Pesan NHW untuk Pemuda: Bangun Soliditas Jaga NKRI, Waspadai Pengaburan Sejarah
Namun, ia menegaskan bahwa penolakan terhadap komunisme tidak hanya berkaitan dengan hal tersebut, melainkan sifat ideologinya yang radikal, intoleran dan tak sesuai dengan Pancasila sehingga karenanya mereka ingin mengubah Pancasila, sebagaimana juga sangat nampak pada peristiwa Madiun Affair, pemberontakan PKI tahun 1948.
“Kudeta PKI pada 1948 itu jelas tidak ada hubungan dengan Orba, CIA atau Amerika Serikat. Tetapi terkait dengan dukungan dari Partai Komunis Uni Soviet. Mereka bukan hanya melakukan pemberontakan, tapi tragedi kemanusiaan, dan kudeta terhadap pemerintah RI yang sah. PKI bahkan sudah berhasil menetapkan ibu kota dan mendeklarasikan negara mereka di teritorial RI, yaitu Negara Republik Soviet Indonesia. Mereka juga umumkan Musso sebagai Presiden dan Amir Syarifuddin sebagai Perdana Menteri mereka,” tuturnya.

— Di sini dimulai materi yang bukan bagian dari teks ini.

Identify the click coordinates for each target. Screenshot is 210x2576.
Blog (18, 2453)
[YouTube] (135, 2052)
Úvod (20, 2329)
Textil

Wakil Ketua Majelis Syuro Partai Keadilan Sejahtera (PKS) ini menambahkan bahwa narasi menyesatkan tersebut diperparah dengan kemunculan Kamus Sejarah Indonesia yang disusun Ditjen Kebudayaan Kemendikbud.
Menurutnya, walau Kamus Sejarah Indonesia yang kontroversial itu telah ditarik karena memperoleh banyak protes keras dari masyarakat luas, termasuk oleh PKS, tetapi itu menunjukkan bukti nyata adanya usaha penulisan sejarah yang baru dengan pengaburan sejarah, atau penampilan pemahaman sejarah yang tidak utuh, sayanganya itu justru ada pada institusi pemerintahan.
Dalam jilid pertama kamus tersebut yang membahas periode Indonesia dipersiapkan dari tahun 1900-1950, lanjutnya, malah tidak disebutkan peran-peran besar pemuda Muslim, Jong Islamieten Bond, organisasi pemuda beragama Islam yang aktif ikut hadirkan Sumpah Pemuda 28/10/1928, juga peran banyak ulama pejuang yang ikut memperjuangkan dan memperkuat/menyelamatkan NKRI, malah tidak disebutkan, tetapi justru yang banyak disebutkan adalah PKI dan tokoh Komunis.
“Jong Islamieten Bond, KH Hasyim Asyari (dengan Resolusi Jihad), KH Mas Mansoer dan KH Wahid Hasyim (BPUPK), Mr Sjafruddin Prawiranegara (dengan PDRInya) dan M Natsir (dengan Mosi Integral untuk kembali ke NKRI) tidak disebut. Sejarah gilang gemilang mereka untuk Indonesia merdeka dan NKRI, justru diputarbalikkan dan tidak disebutkan secara benar,” jelas HNW.
Padahal, kata HNW, dengan pemahaman sejarah yang baik dan utuh tersebut, para pemuda mendapatkan keteladanan dan kebanggaan atas perjuangan para tokoh bangsa. Mereka bisa belajar dan meneruskan peran para tokoh-tokoh bangsa, agar Indonesia dan cita-cita kemerdekaan dan reformasinya dapat terus diwujudkan dan diwariskan kepada generasi berikut, menyukseskan Indonesia Emas tahun 2045.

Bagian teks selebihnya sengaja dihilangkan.